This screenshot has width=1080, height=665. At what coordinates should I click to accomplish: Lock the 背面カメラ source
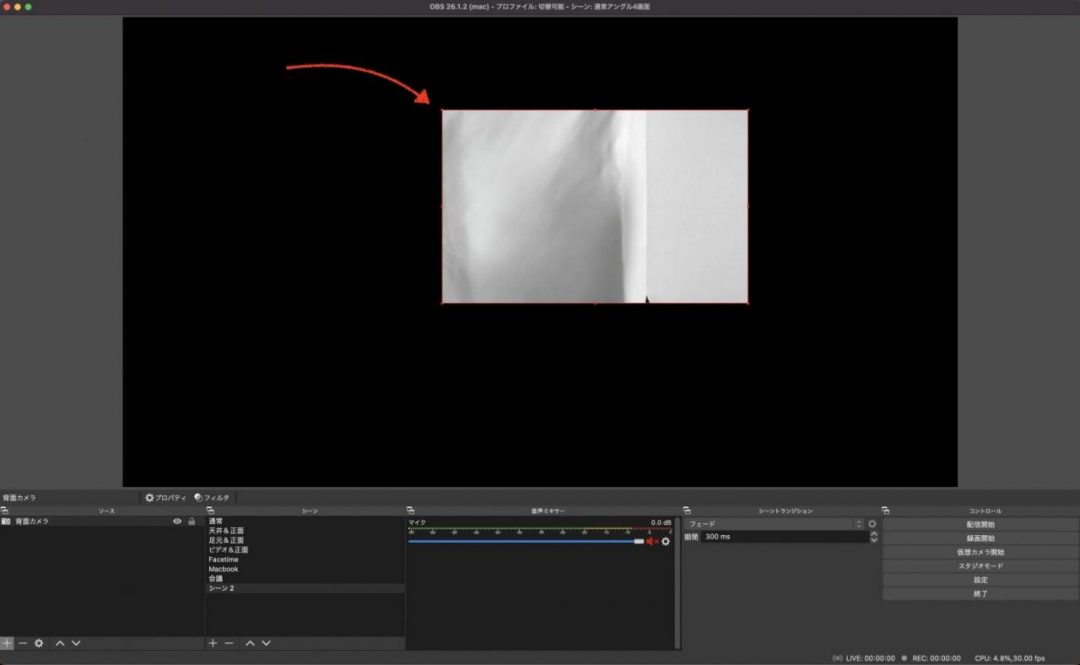[x=193, y=521]
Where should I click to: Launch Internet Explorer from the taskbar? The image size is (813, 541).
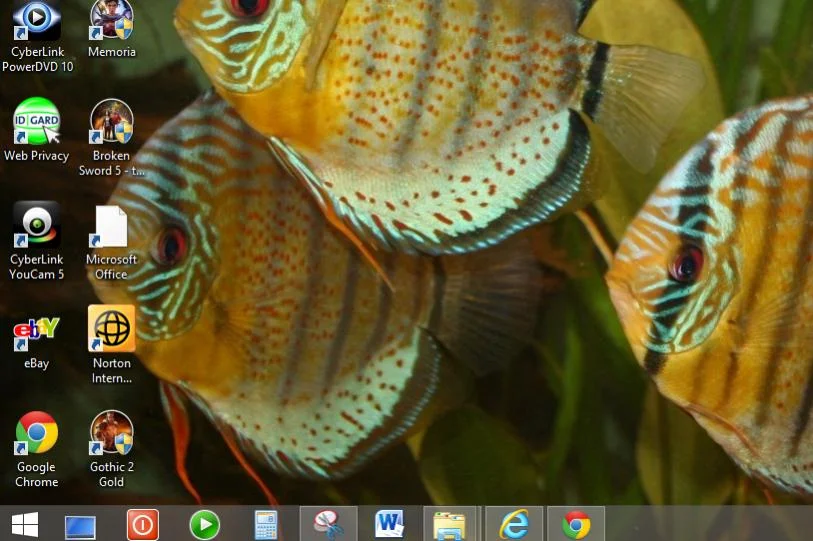513,524
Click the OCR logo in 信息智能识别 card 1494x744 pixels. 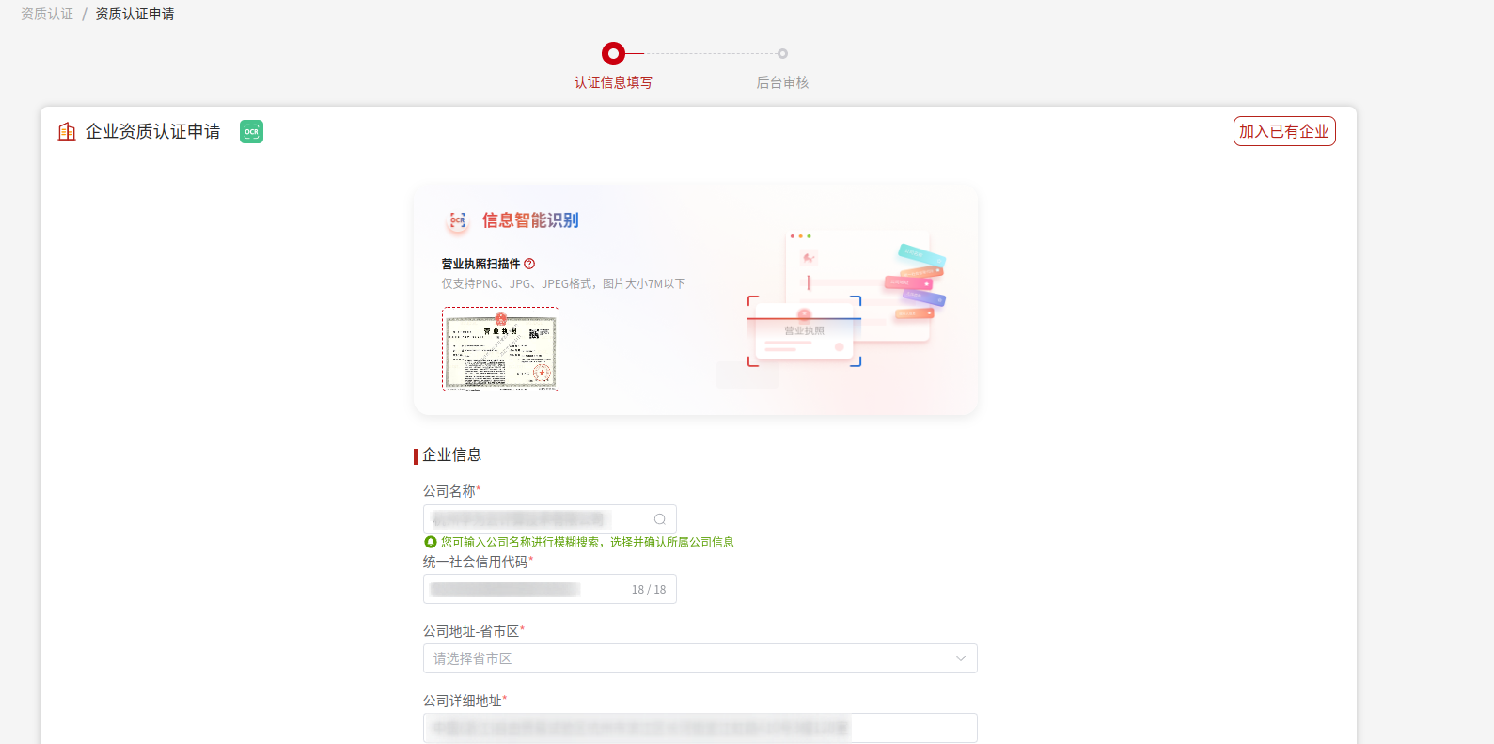coord(457,221)
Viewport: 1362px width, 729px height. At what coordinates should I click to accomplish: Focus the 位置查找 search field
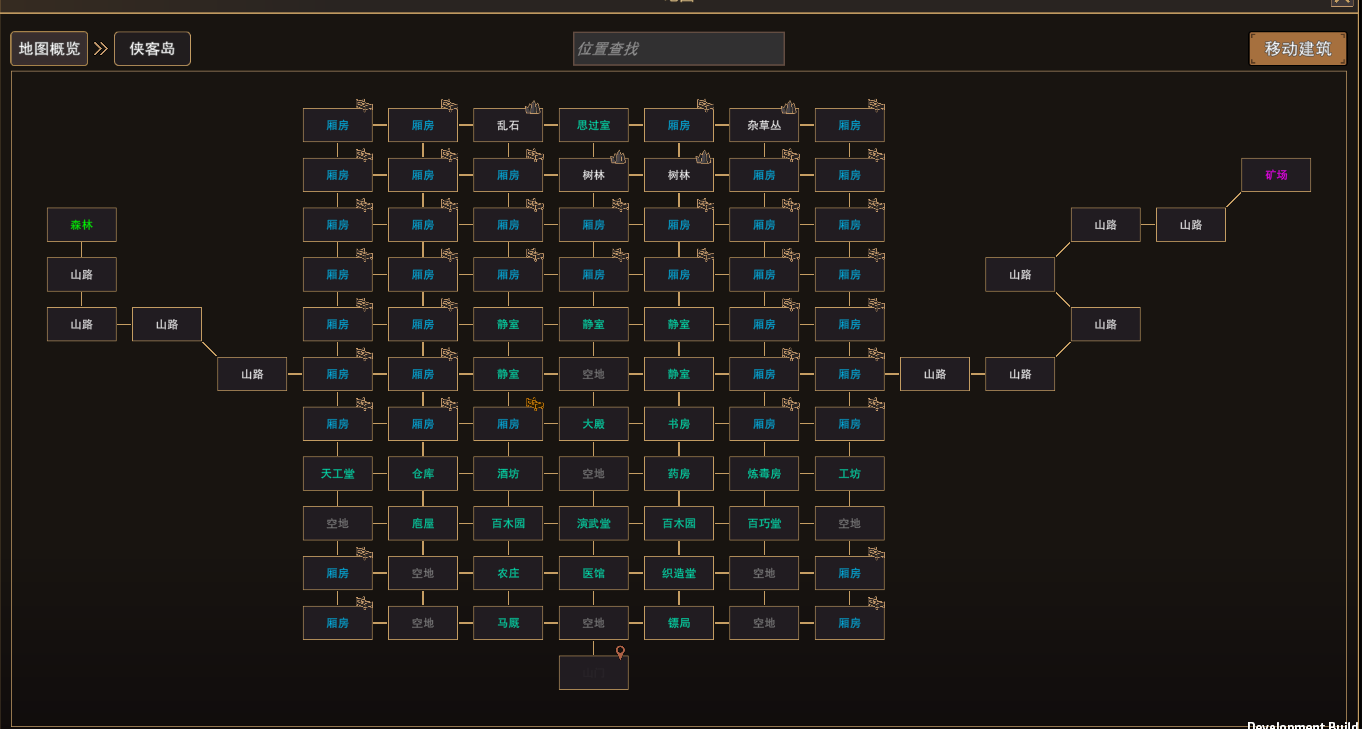[x=679, y=48]
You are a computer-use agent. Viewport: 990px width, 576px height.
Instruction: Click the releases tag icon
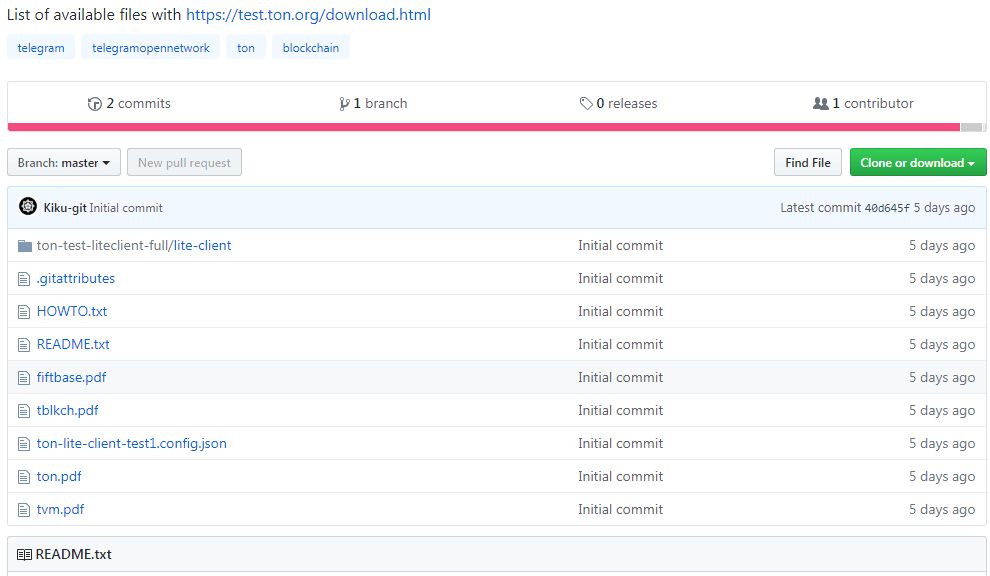coord(586,104)
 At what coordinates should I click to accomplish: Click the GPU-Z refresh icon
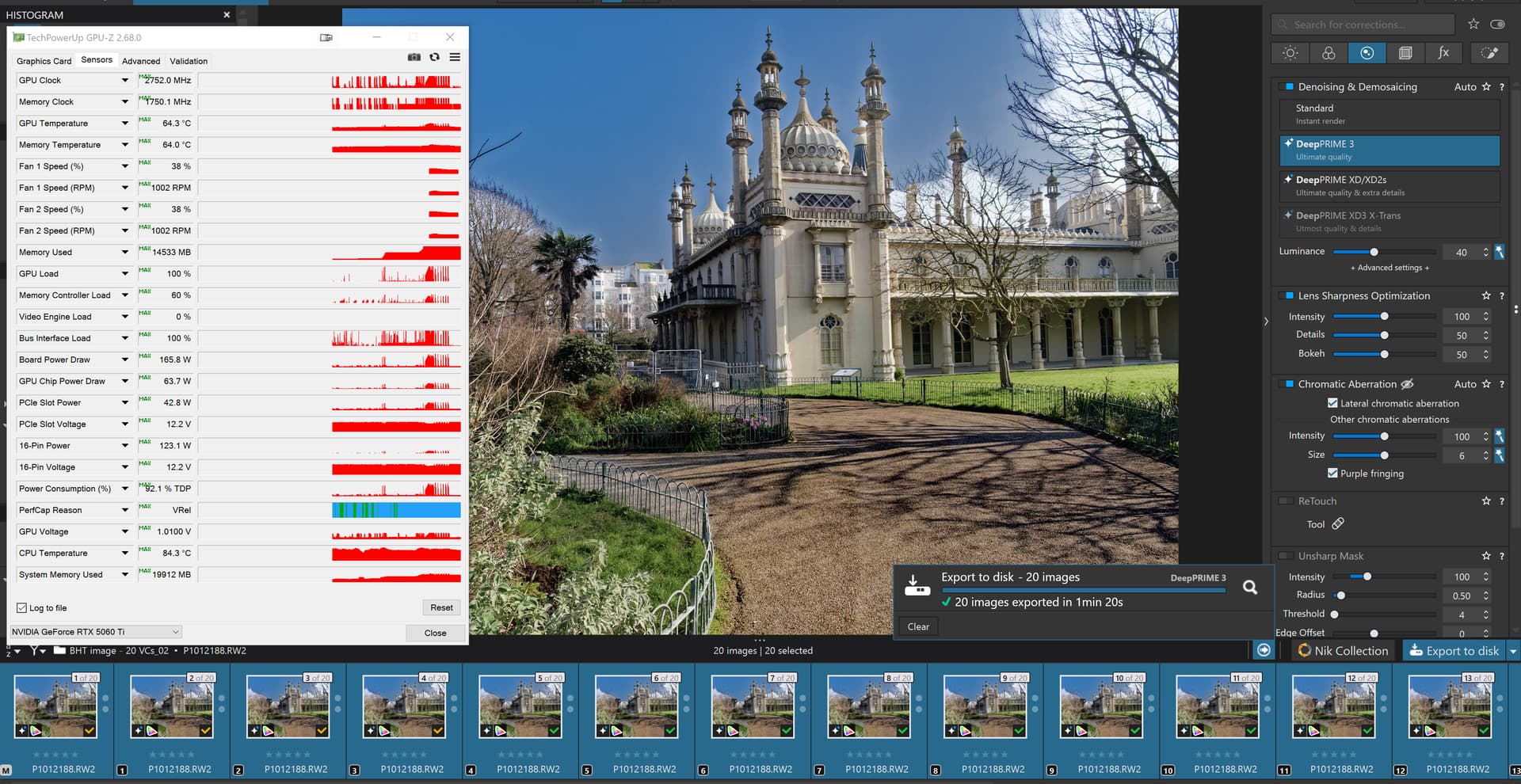[x=434, y=57]
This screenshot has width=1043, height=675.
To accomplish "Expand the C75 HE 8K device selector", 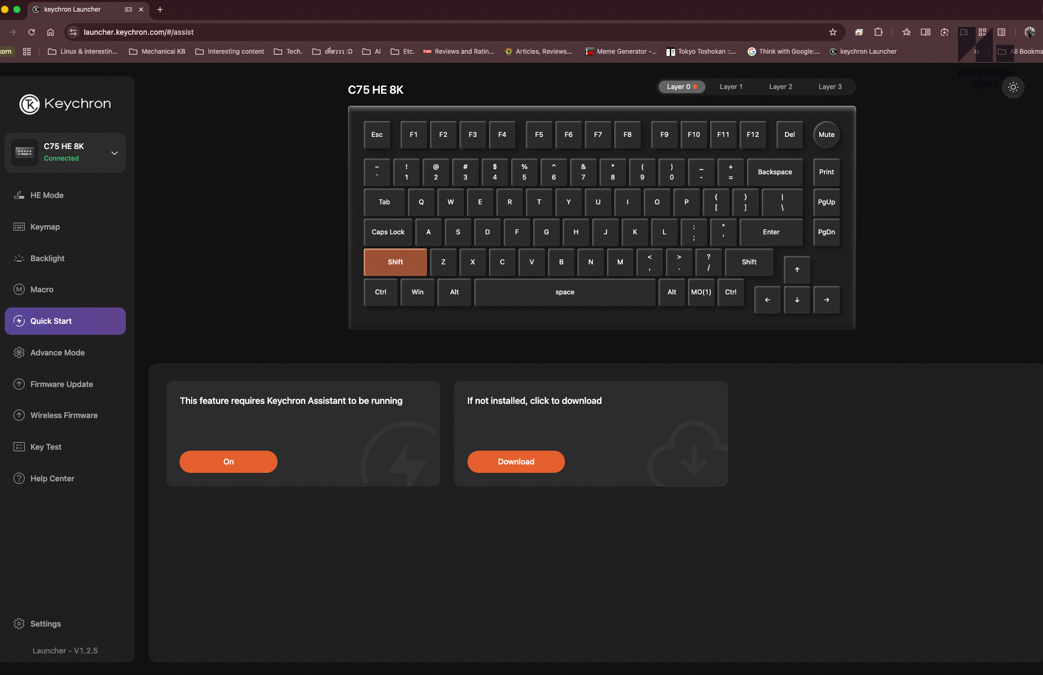I will click(113, 152).
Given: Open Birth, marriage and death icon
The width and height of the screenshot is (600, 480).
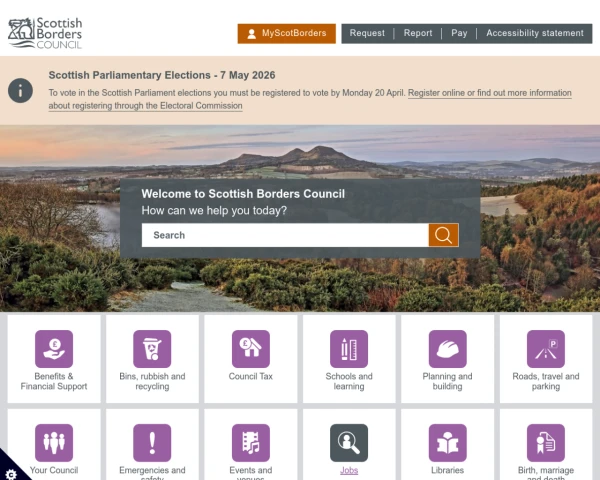Looking at the screenshot, I should [546, 443].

Exercise objective:
All lines from the one containing "The width and" through the end of the data are to be restated exactly, with nothing else and without the pictures.

Result for this exercise:
The width and height of the screenshot is (600, 480).
Looking at the screenshot, I should [546, 443].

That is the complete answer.